‘Sonu Ke Titu Ki Sweety’: Biggest Gender Offender of the Year

"“Arre yaar halki fulki film hai, load kyon le rahi hai? Film ko film ki tarah dekh na!”"

Yes, this is the reply you are likely to get from a friend who’s almost going to lose the debate on the misogyny shown in Sonu Ke Titu Ki Sweety. But, that’s my point, how can you watch a film just like a film? How can you just stuff your face with butter popcorn, enjoy the songs and dance, laugh on at serial jokes, admire the hot bodies and get senti in the climax and return home and forget the film?

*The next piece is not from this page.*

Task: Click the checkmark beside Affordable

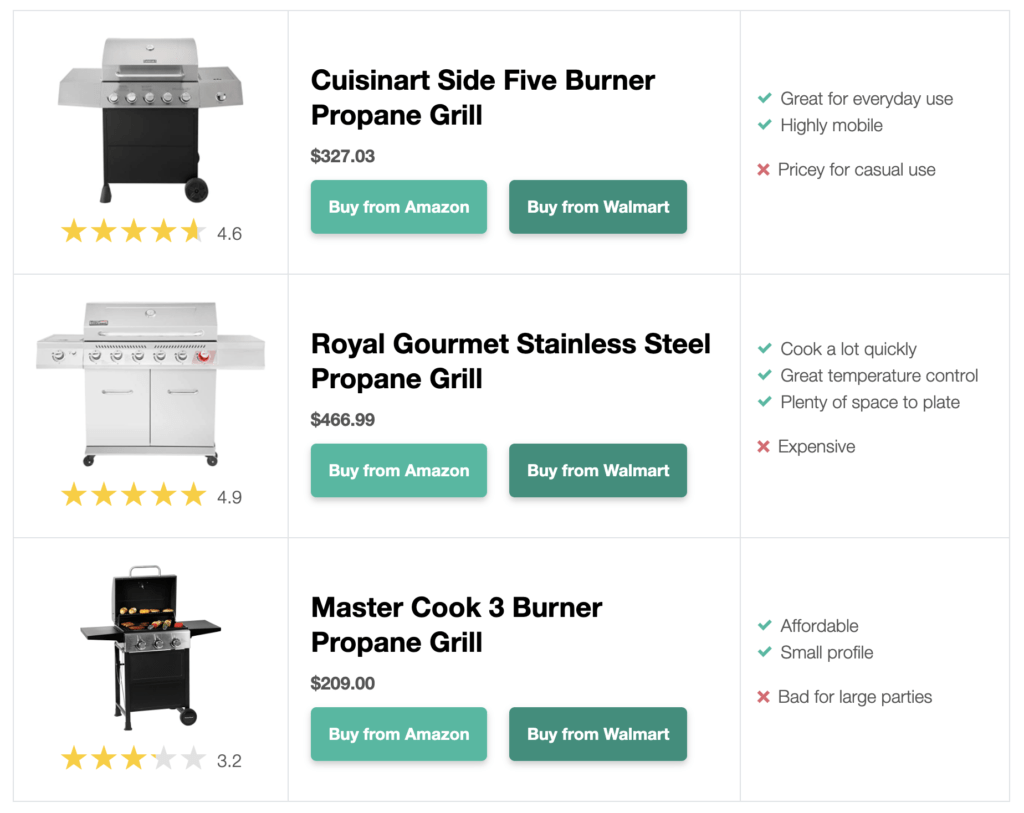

Sorry, this “halki fulki” film had heavy undertones of misogyny. “Misogyny” might sound like a harsh word to the fans of Sonu Ke Titu Ki Sweety and they might see you as an 'ultra feminist who is out to spoil the fun'. But how can you unplug yourself so easily? A film leaves you with afterthoughts and this one specially left me thinking for days. I felt guilty about laughing and tripping on some scenes, which later left me with a bad aftertaste.

I am all game for a “boys vs girls” humour track but it should be in equal measure. It can’t be lopsided. For any fair match, you need players on both the sides to play. You can’t kick jokes on only a particular gender throughout. Hello! All girls are not gold-diggers, friend-snatchers, schemers, manipulative, calculative and so on.

Sonu Ke Titu Ki Sweety is a good example of how misogyny is cleverly spiked in our entertainment - from Pretty Woman to 500 Days of Summer and from Padmaavat to Sonu Ke Titu Ki Sweety. The problem is that if you are sensitive and get hurt about the manner in which women are represented in films, you are generously stamped as the 'intel, non-fun loving type' by friends and family.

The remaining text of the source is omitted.